98g (0.4mol) of the compound of the formula II (intermediate 2) obtained by the above-mentioned method was dissolved in 500mL of an anhydrous methanol solvent, and 53g of trimethyl orthoformate (0.5mol) and p-toluenesulfonic acid (0.02mol) were added thereto, followed by heating to 50 to 60 ℃ to carry out a reaction for 2 hours. After the reaction is finished, carrying out reduced pressure distillation to recover methanol and trimethyl orthoformate, distilling until no liquid flows out, adding 600mL of dichloromethane and 200mL of water into the solid concentrate, fully stirring, standing for layering, carrying out normal pressure distillation on the collected organic phase to recover the solvent, adding 200mL of isopropanol into the residue for fully pulping, filtering to obtain a filter cake, leaching the filter cake with a little isopropanol, and drying the obtained wet product at 50 ℃ under a vacuum condition for 5-6h to obtain 99g (the yield is 85%) of the intermediate compound III (the intermediate 3 a).
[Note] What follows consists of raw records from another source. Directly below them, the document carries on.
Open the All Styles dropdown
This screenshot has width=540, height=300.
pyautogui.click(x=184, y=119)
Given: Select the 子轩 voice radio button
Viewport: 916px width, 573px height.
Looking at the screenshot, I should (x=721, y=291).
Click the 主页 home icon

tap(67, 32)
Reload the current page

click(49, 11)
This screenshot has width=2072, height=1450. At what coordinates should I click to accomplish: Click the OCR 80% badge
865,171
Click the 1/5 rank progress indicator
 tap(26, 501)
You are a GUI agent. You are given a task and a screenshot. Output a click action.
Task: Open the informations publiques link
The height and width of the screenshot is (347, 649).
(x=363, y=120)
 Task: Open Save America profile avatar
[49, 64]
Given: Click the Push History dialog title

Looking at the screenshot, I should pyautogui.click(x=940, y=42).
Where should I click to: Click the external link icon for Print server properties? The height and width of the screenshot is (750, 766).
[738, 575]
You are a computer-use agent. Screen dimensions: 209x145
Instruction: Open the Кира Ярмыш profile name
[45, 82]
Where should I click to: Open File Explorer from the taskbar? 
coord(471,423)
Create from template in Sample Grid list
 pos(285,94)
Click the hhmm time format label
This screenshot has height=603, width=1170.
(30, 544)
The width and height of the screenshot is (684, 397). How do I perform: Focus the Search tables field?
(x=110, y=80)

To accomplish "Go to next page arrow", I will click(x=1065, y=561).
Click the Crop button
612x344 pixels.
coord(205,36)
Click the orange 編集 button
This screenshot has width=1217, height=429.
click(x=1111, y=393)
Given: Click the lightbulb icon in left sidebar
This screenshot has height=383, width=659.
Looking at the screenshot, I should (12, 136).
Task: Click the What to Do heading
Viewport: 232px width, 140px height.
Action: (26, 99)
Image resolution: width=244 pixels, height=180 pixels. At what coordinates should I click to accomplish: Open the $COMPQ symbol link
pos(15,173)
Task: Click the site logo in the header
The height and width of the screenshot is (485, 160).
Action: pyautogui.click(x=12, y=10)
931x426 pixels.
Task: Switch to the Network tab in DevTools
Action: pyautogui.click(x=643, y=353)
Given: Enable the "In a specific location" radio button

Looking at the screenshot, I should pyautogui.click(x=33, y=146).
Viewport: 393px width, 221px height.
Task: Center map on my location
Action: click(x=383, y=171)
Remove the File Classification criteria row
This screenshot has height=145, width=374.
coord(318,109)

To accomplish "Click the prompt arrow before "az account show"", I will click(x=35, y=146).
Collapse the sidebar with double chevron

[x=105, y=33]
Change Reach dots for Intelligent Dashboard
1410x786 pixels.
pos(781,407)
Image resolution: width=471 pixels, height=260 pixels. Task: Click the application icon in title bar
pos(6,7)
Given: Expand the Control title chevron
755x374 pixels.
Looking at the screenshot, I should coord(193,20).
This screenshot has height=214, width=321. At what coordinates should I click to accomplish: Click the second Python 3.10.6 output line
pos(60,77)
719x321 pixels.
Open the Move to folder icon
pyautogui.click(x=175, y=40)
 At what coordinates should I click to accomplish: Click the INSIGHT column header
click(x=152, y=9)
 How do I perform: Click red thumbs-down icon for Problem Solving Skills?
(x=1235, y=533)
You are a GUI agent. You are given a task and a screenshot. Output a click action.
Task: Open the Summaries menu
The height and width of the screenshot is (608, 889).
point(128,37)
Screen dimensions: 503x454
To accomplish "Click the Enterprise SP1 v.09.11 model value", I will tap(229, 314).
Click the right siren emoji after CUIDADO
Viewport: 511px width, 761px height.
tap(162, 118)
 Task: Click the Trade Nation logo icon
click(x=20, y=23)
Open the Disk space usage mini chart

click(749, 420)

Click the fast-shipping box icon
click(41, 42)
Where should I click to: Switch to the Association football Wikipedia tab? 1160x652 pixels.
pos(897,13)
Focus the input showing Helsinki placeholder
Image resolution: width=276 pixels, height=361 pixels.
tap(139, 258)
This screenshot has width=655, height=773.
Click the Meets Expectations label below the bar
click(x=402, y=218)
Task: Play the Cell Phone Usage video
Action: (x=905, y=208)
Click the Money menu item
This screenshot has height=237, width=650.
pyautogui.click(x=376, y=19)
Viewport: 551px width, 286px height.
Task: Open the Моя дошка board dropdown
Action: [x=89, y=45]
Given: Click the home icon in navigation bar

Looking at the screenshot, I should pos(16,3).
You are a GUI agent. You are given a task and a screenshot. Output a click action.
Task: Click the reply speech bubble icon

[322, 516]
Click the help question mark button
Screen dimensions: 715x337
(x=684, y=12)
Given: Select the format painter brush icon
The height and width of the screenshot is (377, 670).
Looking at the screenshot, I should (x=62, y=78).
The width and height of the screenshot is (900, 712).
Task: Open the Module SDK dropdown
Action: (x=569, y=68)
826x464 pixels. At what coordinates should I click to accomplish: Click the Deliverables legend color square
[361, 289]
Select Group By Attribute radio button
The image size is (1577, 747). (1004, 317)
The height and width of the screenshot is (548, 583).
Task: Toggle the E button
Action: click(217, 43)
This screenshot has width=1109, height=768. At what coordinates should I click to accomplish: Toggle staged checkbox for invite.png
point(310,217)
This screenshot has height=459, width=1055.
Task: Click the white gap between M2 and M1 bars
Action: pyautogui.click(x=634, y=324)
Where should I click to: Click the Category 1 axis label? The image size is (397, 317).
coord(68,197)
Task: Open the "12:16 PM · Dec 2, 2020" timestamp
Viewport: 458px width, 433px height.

¹H-NMR(400MHz,CDCl₃)δ8.35(d,J＝7.4Hz,1H)，7.41(s,1H)，7.26(s,1H),7.07(t,J＝9.6Hz,1H)，4.36(q,J＝6.7Hz,1H)，3.34(s,3H)，3.20(s,3H)，2.21(s,3H)，1.33(d,J＝6.7Hz,3H)。

¹⁹F-NMR(376MHz，CDCl₃)δF：-131.40ppm

Example 3:

dissolving 49g (0.2mol) of the compound of the formula II (the intermediate 2) in 600mL of toluene solvent, adding 31g of neopentyl glycol (0.3mol) and 1.9g of p-toluenesulfonic acid (0.01mol), slowly heating to 120 ℃, reacting for 10h by using a water separator, after the reaction is finished, cooling to below 50 ℃, adding 200mL of water, fully stirring, standing for layering, distilling the collected organic layer at normal pressure to recover the solvent, distilling until no liquid flows out, adding 200mL of isopropanol into the residue for fully pulping, draining the filter cake, and drying in vacuum at 50 ℃ for 5-6h to obtain the corresponding compound of the formula III (the intermediate 3b) with the yield of 57g (the yield of 87%).

¹H-NMR(400MHz,CDCl₃)δ8.31(d,J＝7.1Hz,1H),7.35(s,1H),7.19–7.07(m,2H),4.03(d,J＝6.7Hz,1H),3.46(s,4H),2.22(s,3H),1.58(s,3H),1.27(s,6H)。

Example 4:

dissolving 87g of the intermediate 3a (0.3mol) in 500mL of toluene solvent, stirring at room temperature until the intermediate is completely dissolved, adding 3g of zinc chloride (0.02mol), heating to 110 ℃, reacting for 0.5-1h, cooling to below 50 ℃, adding 200mL of deionized water, fully stirring, standing for layering, and distilling the toluene under reduced pressure to recover the solvent. Adding 400mL of dichloromethane for dissolution, distilling under normal pressure to remove about 320mL of solvent, separating out more white solid, cooling to-10 ℃ for crystallization for 1-2h, filtering to obtain pure white solid crystal, and drying in vacuum to obtain the compound (intermediate 4) of the formula IV with the yield of 58g and the yield of 81%.

¹H-NMR(400MHz,DMSO)δ9.85(d,J＝56.2Hz,1H),8.56(d,J＝7.0Hz,1H),7.85(s,1H),7.43(t,J＝9.5Hz,1H),5.76–5.60(m,1H),3.33(s,3H)，2.11(s,3H),1.76(d,J＝6.3Hz,0.4H),1.60(d,J＝6.4Hz,2.6H)。

Example 5:

the rearrangement product intermediate 4(48g (0.2mol)) was dissolved in a mixed solvent of 200mL of ethanol and 100mL of water, 35g of concentrated hydrochloric acid (0.36mol) was added thereto at room temperature, and the mixture was reacted at 70 to 80 ℃ for 3 hours. Cooling to about 10 ℃, adjusting the pH value of a reaction system to 7-8 by using 10% NaOH aqueous solution, distilling an ethanol solvent out under reduced pressure, adding 300mL of dichloromethane, fully stirring, standing for layering, collecting an organic phase, extracting a water phase by using 100mL of dichloromethane, combining two organic phases, decoloring by using 6g of activated carbon, removing the solvent under reduced pressure, and concentrating to dryness to obtain a gray solid product, namely a compound (an intermediate 5) (35g, the yield is 88%).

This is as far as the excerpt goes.